FIG. 1 shows the main functional building blocks for the encoder side of a prior art VAD/DTX/Codec system andFIG. 2 shows a normal DTX Hangover procedure from reference [1]. - Note; often “noise period” is called “silence period” but in this document the term “noise period” will be used.
- Existing (deployed) EFR and AMR decoders simply perform an average operation for the spectrum parameters and the energy parameters. If there is a high energy outlier or a spectral outlier in the DTX-hangover period there might arise an annoying noise energy wave or noise burst in the synthesized noise. This noise wave/burst may affect the Comfort noise negatively until the improper parameters from DTX-hangover time have been ‘forgotten’, (for AMR this is typically 11 frames or 220 ms).
- One solution to this would be to add suppression of outliers in the decoder Comfort noise parameter analysis. This is for example done in the IS-641 DTX system, as described in TIA/EIS/IS-641 and in EP 0843301 B1, by Järvinen (reference [6]), with the title “Methods for generating comfort noise during discontinuous transmission”).
- Also in U.S. Pat. No. 5,978,761, by Johansson (reference [8]) a receiver based method of removing outliers to improve comfort noise quality is described. Johansson describes how one can exclude some SID frames from being included in Comfort Noise Generation based on frame type transition analysis. This solution does however require updates of all receivers/decoders.

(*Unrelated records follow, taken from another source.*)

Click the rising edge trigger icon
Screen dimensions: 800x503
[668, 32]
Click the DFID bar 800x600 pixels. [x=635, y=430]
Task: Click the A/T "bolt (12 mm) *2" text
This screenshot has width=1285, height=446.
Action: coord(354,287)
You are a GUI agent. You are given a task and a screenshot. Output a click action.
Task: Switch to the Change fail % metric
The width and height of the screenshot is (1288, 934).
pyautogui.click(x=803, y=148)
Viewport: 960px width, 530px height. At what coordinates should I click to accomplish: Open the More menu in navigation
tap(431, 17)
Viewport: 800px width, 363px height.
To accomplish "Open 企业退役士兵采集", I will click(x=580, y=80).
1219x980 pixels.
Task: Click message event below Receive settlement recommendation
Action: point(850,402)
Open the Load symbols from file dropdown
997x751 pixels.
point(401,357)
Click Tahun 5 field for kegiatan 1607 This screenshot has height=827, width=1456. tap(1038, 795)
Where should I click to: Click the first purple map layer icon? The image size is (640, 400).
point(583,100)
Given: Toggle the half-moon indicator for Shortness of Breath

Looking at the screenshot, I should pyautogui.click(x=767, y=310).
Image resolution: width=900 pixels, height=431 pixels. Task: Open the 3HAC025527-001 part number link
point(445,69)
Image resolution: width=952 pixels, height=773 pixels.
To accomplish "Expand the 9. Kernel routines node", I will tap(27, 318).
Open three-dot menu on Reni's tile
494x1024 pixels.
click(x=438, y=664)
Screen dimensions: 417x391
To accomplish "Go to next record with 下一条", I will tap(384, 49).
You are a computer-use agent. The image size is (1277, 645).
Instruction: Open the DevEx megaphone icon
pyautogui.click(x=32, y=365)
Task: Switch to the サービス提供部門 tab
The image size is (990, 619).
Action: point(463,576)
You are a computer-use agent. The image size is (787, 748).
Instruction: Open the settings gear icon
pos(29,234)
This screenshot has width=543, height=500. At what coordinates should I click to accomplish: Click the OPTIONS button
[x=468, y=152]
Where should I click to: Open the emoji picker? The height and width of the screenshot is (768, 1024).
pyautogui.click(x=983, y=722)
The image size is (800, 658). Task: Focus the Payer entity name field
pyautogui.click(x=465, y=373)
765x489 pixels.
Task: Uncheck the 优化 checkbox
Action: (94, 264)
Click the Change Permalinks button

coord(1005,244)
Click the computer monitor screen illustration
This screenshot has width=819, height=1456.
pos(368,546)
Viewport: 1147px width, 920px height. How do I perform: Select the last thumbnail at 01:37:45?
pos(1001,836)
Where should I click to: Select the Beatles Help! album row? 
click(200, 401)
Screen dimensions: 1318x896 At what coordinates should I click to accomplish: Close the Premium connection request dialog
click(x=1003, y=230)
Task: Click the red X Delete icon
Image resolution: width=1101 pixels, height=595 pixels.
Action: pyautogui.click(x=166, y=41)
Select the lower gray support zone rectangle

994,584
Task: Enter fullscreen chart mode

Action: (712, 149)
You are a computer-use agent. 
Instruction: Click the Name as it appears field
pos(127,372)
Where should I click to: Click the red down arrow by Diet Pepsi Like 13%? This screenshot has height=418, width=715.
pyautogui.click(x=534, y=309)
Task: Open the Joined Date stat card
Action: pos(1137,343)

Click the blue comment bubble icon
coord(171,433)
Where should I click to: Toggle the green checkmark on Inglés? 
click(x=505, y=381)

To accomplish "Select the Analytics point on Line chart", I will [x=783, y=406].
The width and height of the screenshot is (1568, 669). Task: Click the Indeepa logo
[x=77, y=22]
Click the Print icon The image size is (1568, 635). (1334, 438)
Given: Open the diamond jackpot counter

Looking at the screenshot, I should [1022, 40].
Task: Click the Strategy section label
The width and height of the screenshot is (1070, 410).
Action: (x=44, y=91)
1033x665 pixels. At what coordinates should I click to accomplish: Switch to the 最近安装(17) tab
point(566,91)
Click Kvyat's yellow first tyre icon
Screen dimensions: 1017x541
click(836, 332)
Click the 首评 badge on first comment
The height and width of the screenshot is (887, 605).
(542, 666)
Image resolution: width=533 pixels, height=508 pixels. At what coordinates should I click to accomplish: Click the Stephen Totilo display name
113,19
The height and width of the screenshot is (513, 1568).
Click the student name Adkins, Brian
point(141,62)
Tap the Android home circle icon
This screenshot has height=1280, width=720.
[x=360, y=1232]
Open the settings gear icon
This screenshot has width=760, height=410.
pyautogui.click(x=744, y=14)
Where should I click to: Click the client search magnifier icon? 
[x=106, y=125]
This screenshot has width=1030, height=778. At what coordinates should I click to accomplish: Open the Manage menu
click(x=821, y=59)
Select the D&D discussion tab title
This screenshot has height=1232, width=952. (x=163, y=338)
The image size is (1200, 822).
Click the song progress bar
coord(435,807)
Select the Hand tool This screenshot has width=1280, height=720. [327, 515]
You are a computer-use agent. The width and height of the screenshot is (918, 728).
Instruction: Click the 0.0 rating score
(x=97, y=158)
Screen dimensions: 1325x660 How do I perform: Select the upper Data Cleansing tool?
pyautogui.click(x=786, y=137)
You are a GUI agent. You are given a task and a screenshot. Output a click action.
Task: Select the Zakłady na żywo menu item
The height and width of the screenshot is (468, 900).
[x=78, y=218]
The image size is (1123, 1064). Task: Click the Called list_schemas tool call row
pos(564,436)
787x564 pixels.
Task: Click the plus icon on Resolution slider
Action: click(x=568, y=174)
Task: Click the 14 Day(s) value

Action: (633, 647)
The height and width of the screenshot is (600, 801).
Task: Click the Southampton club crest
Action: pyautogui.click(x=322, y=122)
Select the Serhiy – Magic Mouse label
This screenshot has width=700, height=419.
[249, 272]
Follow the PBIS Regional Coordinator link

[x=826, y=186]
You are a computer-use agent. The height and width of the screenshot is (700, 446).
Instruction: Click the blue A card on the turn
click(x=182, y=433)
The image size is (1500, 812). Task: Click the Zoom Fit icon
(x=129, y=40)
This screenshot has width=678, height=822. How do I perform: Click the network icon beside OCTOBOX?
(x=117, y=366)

- Another solution is to use a quite (or very) conservative VADs (like the existing VADs: AMR-NB VAD1/VAD2, AMR-WB-VAD). Using a conservative VAD will increase the likelihood of a good noise prototype but also increase the Channel Transmission activity. I.e. unnecessary many speech frames are marked with SP=1, creating the transmission of a full speech frame.
- Some speech codecs like AMR-NB/WB and EVRC [reference 10] and G.729 Annex B [reference 9] has a non-fixed noise hangover functionality inside the VAD block (noise level dependent, or previous frametype dependent) to guarantee that back-end speech is coded properly, they do however not provide functionality to guarantee that the comfort noise model is good enough to be used for SID/DTX noise coding. G.729B has a method for variable rate SID transmission, determining a new SID transmission based on analysis of the noise signal, but no solution for extending DTX-hangover period.
- The invention analyses the noise character inside and/or during the DTX-hangover period, and decides if the noise character is stable enough to be used as a comfort noise generation model for the decoder synthesis provided that the transmitting encoder is using an averaging operation and/or that the receiving decoder will use an averaging function during the DTX-hangover time period.
- Further if the noise character is deemed to be inappropriate, the DTX-hangover period may be extended. This may occur when the VAD is very aggressive and allows trailing low energy speech into the DTX-hangover period, or when the VAD fails to detect an onset speech frame. Further the time extension of the DTX-hangover may be limited to a maximum number of extension frames, to not have an adverse affect on capacity.
- Further if the noise character is deemed appropriate and the encoder and decoder DTX-states are synchronized, the DTX-hangover period may be reduced. (This may occur when the used VAD is very cautious and adds more VAD-noise hangover frames than necessary.)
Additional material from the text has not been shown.